PROVIDED DATA:

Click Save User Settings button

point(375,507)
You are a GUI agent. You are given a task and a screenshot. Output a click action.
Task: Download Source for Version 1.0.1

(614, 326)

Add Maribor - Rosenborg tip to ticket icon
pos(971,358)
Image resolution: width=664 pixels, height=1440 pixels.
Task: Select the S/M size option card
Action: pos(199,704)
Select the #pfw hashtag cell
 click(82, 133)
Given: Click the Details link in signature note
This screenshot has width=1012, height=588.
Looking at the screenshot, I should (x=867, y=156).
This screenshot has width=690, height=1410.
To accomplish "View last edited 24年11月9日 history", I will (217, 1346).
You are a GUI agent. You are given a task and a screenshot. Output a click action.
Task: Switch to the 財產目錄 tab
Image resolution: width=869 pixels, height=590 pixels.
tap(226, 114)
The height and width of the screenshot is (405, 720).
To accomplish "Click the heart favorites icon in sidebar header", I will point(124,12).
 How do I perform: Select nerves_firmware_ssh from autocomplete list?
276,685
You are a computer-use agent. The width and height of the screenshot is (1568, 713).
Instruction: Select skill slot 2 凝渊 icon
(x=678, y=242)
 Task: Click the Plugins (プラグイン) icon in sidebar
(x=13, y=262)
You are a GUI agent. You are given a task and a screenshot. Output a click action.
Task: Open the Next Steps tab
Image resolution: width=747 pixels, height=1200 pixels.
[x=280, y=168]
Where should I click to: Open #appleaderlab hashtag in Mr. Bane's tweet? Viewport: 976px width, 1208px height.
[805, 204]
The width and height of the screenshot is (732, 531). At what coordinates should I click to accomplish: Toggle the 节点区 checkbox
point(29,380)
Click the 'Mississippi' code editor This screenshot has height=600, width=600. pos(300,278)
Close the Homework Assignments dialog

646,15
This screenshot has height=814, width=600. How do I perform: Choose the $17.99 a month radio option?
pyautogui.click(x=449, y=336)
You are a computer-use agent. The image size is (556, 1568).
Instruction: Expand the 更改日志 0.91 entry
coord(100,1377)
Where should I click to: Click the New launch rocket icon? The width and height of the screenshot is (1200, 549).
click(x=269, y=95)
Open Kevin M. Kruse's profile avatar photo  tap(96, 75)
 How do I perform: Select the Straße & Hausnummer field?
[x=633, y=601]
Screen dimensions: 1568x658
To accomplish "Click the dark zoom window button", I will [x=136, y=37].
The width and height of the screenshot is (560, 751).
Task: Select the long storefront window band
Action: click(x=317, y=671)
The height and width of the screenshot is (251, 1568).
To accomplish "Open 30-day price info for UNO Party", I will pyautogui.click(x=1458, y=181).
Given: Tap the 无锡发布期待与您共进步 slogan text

PROBLEM REQUIREMENTS: Print every line of the material above exactly.

OUTPUT OF THE TASK:
Click Save User Settings button

point(375,507)
You are a GUI agent. You are given a task and a screenshot. Output a click action.
Task: Download Source for Version 1.0.1

(614, 326)

Add Maribor - Rosenborg tip to ticket icon
pos(971,358)
Image resolution: width=664 pixels, height=1440 pixels.
Task: Select the S/M size option card
Action: pos(199,704)
Select the #pfw hashtag cell
 click(82, 133)
Given: Click the Details link in signature note
This screenshot has width=1012, height=588.
Looking at the screenshot, I should (x=867, y=156).
This screenshot has width=690, height=1410.
To accomplish "View last edited 24年11月9日 history", I will (217, 1346).
You are a GUI agent. You are given a task and a screenshot. Output a click action.
Task: Switch to the 財產目錄 tab
Image resolution: width=869 pixels, height=590 pixels.
tap(226, 114)
The height and width of the screenshot is (405, 720).
To accomplish "Click the heart favorites icon in sidebar header", I will point(124,12).
 How do I perform: Select nerves_firmware_ssh from autocomplete list?
276,685
You are a computer-use agent. The width and height of the screenshot is (1568, 713).
Instruction: Select skill slot 2 凝渊 icon
(x=678, y=242)
 Task: Click the Plugins (プラグイン) icon in sidebar
(x=13, y=262)
You are a GUI agent. You are given a task and a screenshot. Output a click action.
Task: Open the Next Steps tab
Image resolution: width=747 pixels, height=1200 pixels.
[x=280, y=168]
Where should I click to: Open #appleaderlab hashtag in Mr. Bane's tweet? Viewport: 976px width, 1208px height.
[805, 204]
The width and height of the screenshot is (732, 531). At what coordinates should I click to accomplish: Toggle the 节点区 checkbox
point(29,380)
Click the 'Mississippi' code editor This screenshot has height=600, width=600. pos(300,278)
Close the Homework Assignments dialog

646,15
This screenshot has height=814, width=600. How do I perform: Choose the $17.99 a month radio option?
pyautogui.click(x=449, y=336)
You are a computer-use agent. The image size is (556, 1568).
Instruction: Expand the 更改日志 0.91 entry
coord(100,1377)
Where should I click to: Click the New launch rocket icon? The width and height of the screenshot is (1200, 549).
click(x=269, y=95)
Open Kevin M. Kruse's profile avatar photo  tap(96, 75)
 How do I perform: Select the Straße & Hausnummer field?
[x=633, y=601]
Screen dimensions: 1568x658
To accomplish "Click the dark zoom window button", I will [x=136, y=37].
The width and height of the screenshot is (560, 751).
Task: Select the long storefront window band
Action: click(x=317, y=671)
The height and width of the screenshot is (251, 1568).
To accomplish "Open 30-day price info for UNO Party", I will pyautogui.click(x=1458, y=181).
Given: Tap the 无锡发布期待与您共进步 slogan text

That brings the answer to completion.